Child Harold

[The next four postings will be excerpts from Clare’s Child Harold]

[Image: 'Out of Doors' by Carry Akroyd]
http://www.carryakroyd.co.uk/

From: The Spring Canto: High Beech
Ballad
The Blackbird Has Built In The Pasture Agen
& The Thorn Oer The Pond Shows A Delicate Green
Where I Strolled With Patty Adown In The Glen
& Spent Summer Evenings & Sundays Unseen
How Sweet The Hill Brow
& The Low Of The Cow
& The Sunshine That Gilded The Bushes So Green


When Evening Brought Dews Natures Thirst To Allay
& Clouds Seemed To Nestle Round Hamlets & Farms
While In The Green Bushes We Spent The Sweet Day
& Patty Sweet Patty Was Still In My Arms
The Love Bloom That Redded Upon Her Sweet Lips
The Love Light That Glistened Within Her Sweet Eye
The Singing Bees There That The Wild Honey Sips
From Wild Blossoms Seemed Not So Happy As I
How Sweet Her Smile Seemed
While The Summer Sun Gleamed
& The Laugh Of The Spring Shadowed Joys From On High


While The Birds Sung About Us & Cattle Grazed Round
& Beauty Was Blooming On Hamlets & Farms
How Sweet Steamed The Inscence Of Dew From The Ground
While Patty Sweet Patty Sat Locked In My Arms

(lines 1108 to 1129)

Note:
“Clare’s habit of capitalising the first letter of all words informs every piece of extant date material between 17 March and 1 May 1841. It seems very likely that such ‘upper-casing’ characterised all his writing between early March and mid-May, and that the capitalised stanzas of Child Harold can therefore be reliably ascribed to this period”

John Clare – The Living Year 1841 (Tim Chilcott, editor) Trent Editions 1999

2 comments:

Anonymous said...

Why did Clare capitalise every word? So many great original thinkers seem to have their minds wrecked by the enormity of the thoughts that pass through them.
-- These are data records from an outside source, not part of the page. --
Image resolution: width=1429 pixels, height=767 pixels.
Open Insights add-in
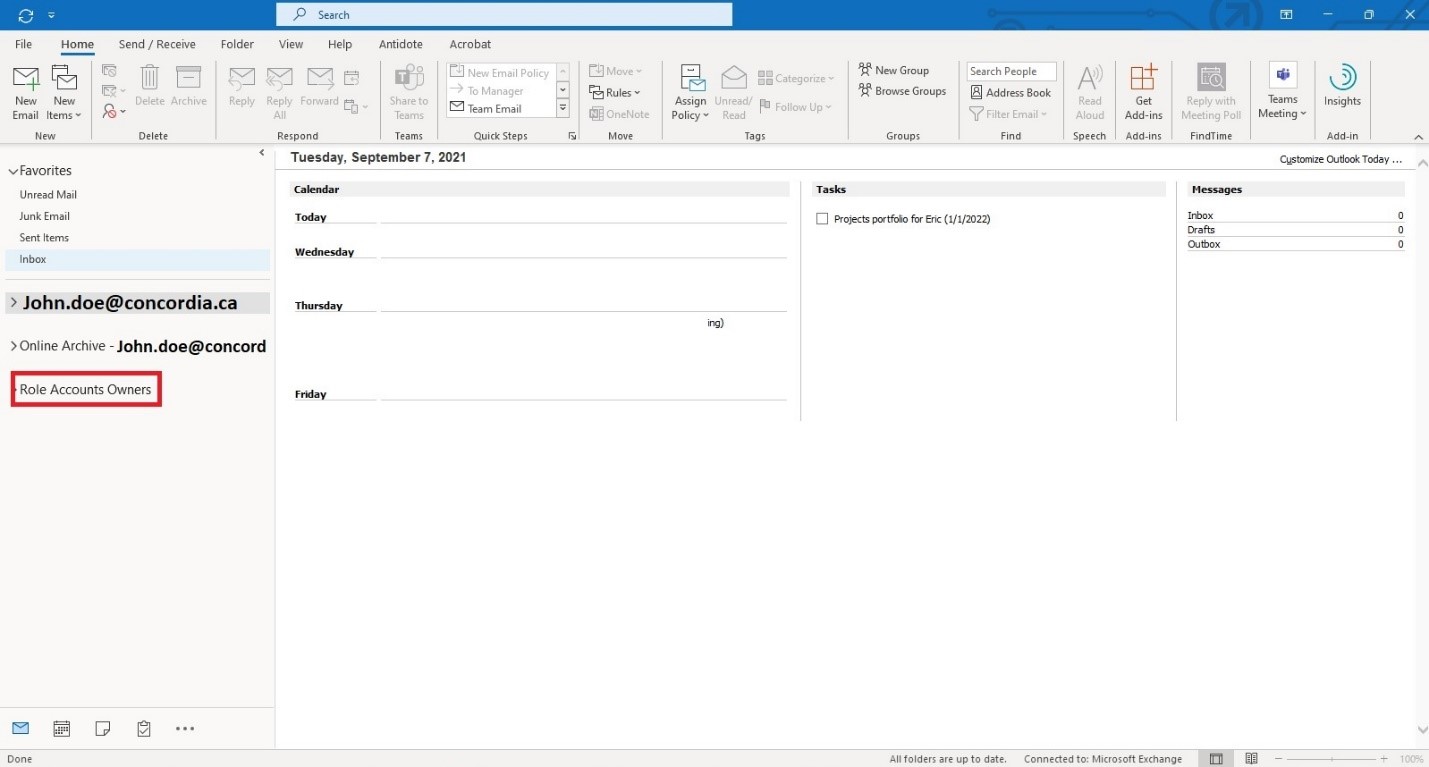[1342, 88]
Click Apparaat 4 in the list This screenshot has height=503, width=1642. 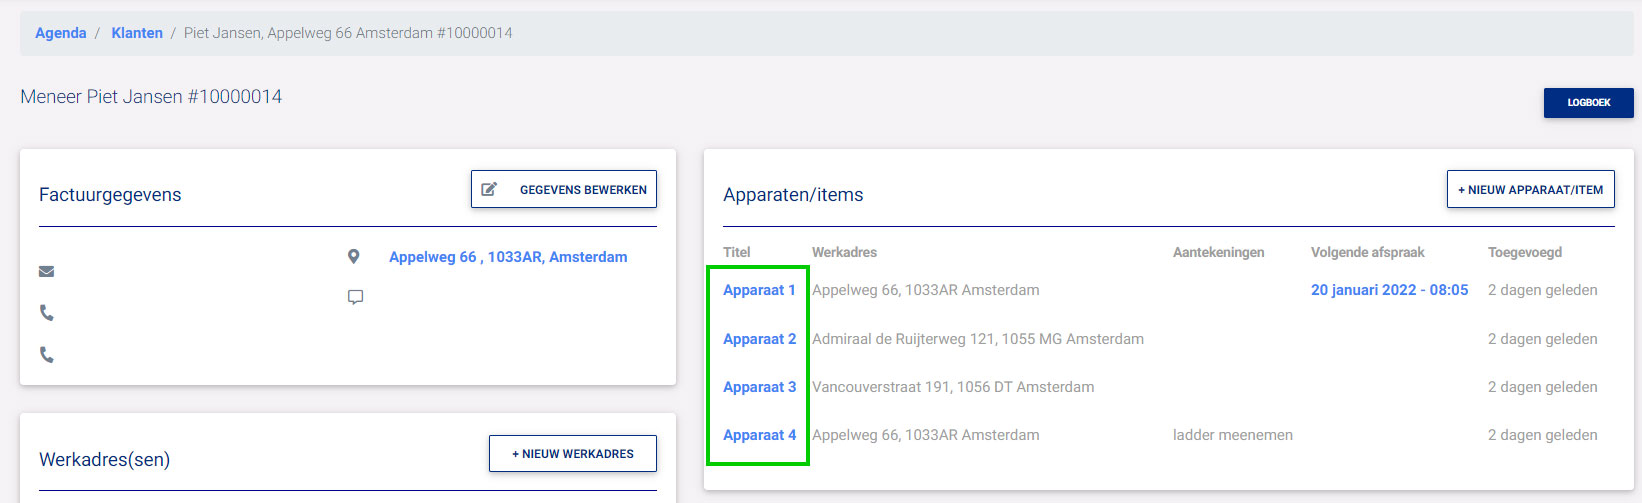tap(759, 435)
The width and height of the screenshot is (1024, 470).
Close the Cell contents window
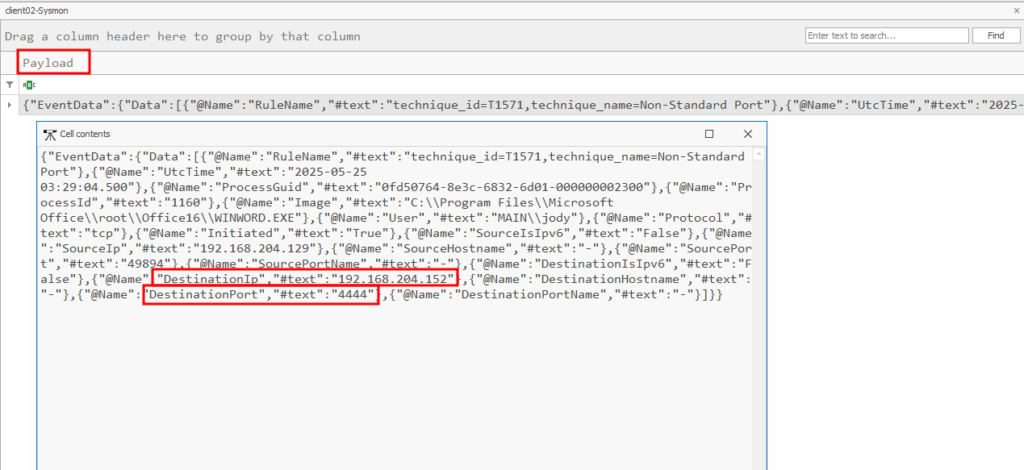pos(747,133)
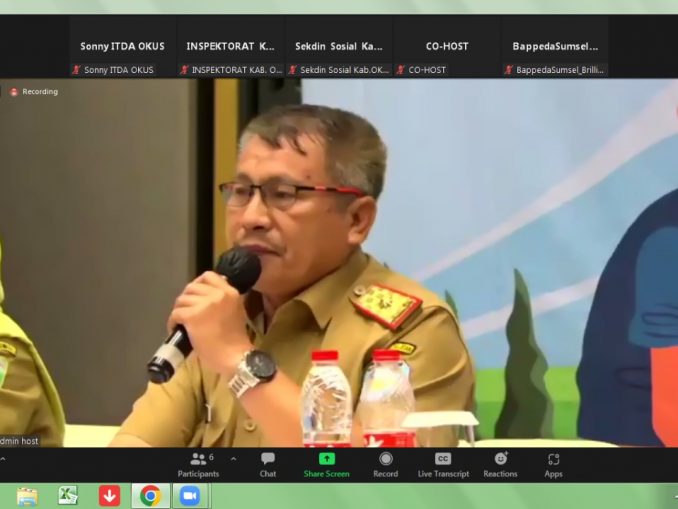Expand the caret at the toolbar's left edge

click(x=3, y=459)
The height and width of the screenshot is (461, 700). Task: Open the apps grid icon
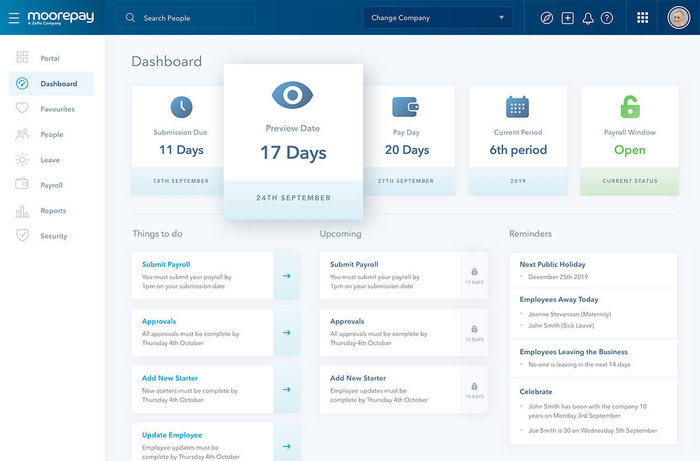tap(642, 18)
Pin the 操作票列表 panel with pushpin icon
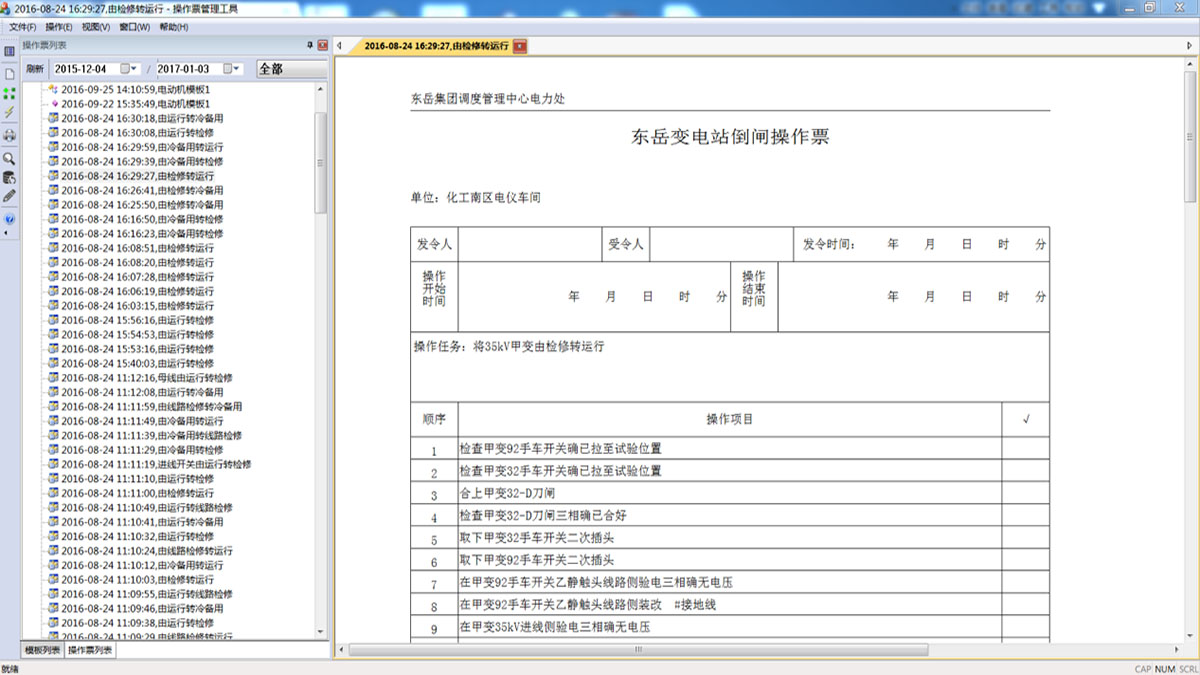1200x675 pixels. pos(309,46)
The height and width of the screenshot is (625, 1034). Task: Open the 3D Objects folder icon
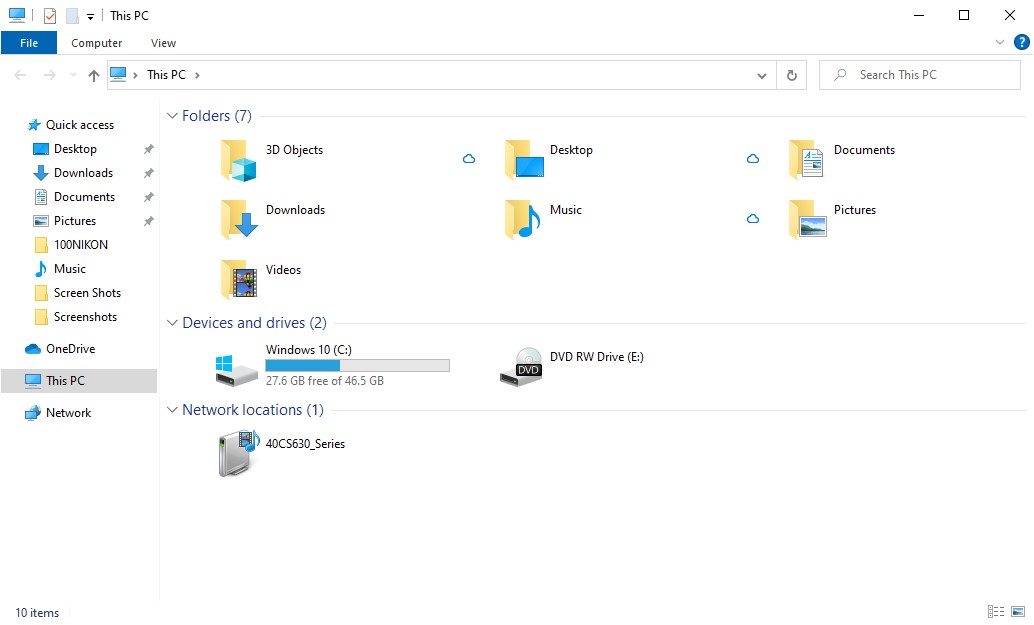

Was Clare's capitalisation merely a symptom of his mind buckling under the strain of his genius choked by being in such unfortunate circumstances? When the trifling blemish of his capitalizing every word is repeated it mocks a man who was a genius in the use of our language.

Arborfield said...

No-one knows Lionel. But he certainly did towards the end of his time in High Beech... then just as suddenly he stopped -- actually in the middle of a poem!